Recently in Italy we had 3 days of heavy rain. I had my 25m and 12m cables joined together (16amp plug/socket) but the rain got in, despite keeping the joint off the ground, and tripped the mains power off.

I have tried Ebay and searching MHF looking for the plastic covers which I know can be used to encase the socket/plug joint to hopefully keep the rain out.

Can anyone guide me to a source for these covers please :?:


----------



## raynipper (Aug 4, 2008)

This was asked just a short while ago. I'm sure if you put waterproof covers in the search box it will pull up plenty of info.

Some in here.......................
http://www.motorhomefacts.com/ftopict-135373-extension.html+cable

Ray.


----------



## prof20 (Jan 11, 2007)

This may help:-

http://www.google.co.uk/url?sa=t&rc...3OsOhD3S9MXpc9w&bvm=bv.42553238,d.Yms&cad=rja

Roger


----------



## FoweyBoy (Dec 7, 2006)

Many thanks. Problem solved no need for anyone else to respond.


----------



## CliveMott (Mar 10, 2008)

I will respond.

You should NOT join two hookup leads together.
Why?

Volt drop, if longer than 25M then you are supposed to use 2.5 mm sq cable. (Standard 25M leads are 1.5 mm sq)
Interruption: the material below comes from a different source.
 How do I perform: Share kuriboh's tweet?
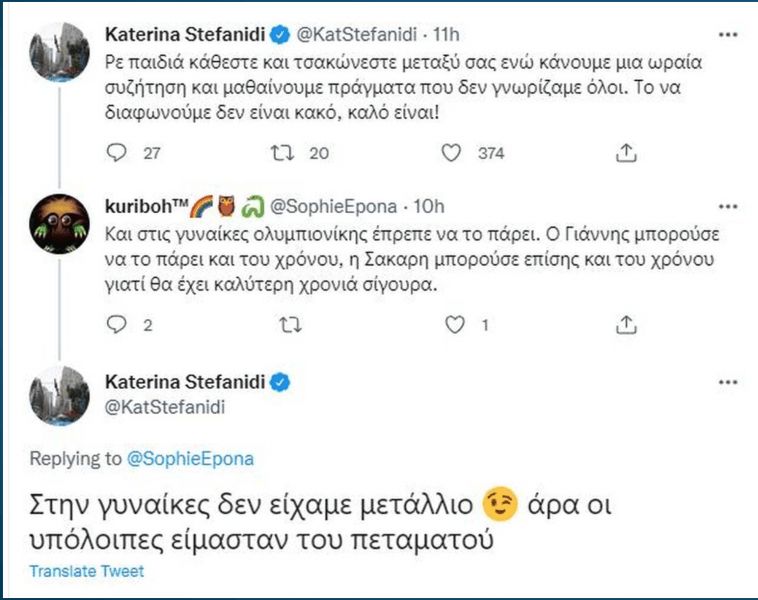pos(627,324)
The concept is that the blue connectors are always at the correct attitude to stop water getting inside because BOTH ENDS OF THE HOOKUP LEAD AR IN FIXED LOCATIONS. (Van and Post) The blue plugs are not water proof, just splash proof.

All main UK sites ensure that every pitch is within 25M of a post.


----------



## raynipper (Aug 4, 2008)

Looks like a few film sets I have been on Clive...... :? 

Ray.


----------



## FoweyBoy (Dec 7, 2006)

Thanks Clive. I do appreciate the points you made, but on the Continent a lead longer than 25m is sometimes needed. I would not leave the junction on the ground. The fact that my RCD tripped out shows that at least the mains electrics in a UK manufactured motorhome copes with water.

Linking two leads together is not ideal but as long as one is aware of the implications and take precautions its a risk assessment made.

I always test for polarity and have an adapter to remedy incorrect polarity.

What would you do if your testing plug showed there was no earth?


----------



## pomme1 (May 19, 2005)

Clive,

I haven't been out to the 'van to take a look, but I felt certain that my 25m lead was 2.5mm. It certainly looked like it when I wired on a new plug.

Roger


----------



## mcpezza (Aug 16, 2008)

Hi.

Reminded of the last time someone asked about these at the weekend. Was browsing the shop at Camping Blaarmeersen, Gent and they had a few in different colours on the shelf. 3.5 Euros each. Over half the pitches on this site are more than 25 metres from the power.


----------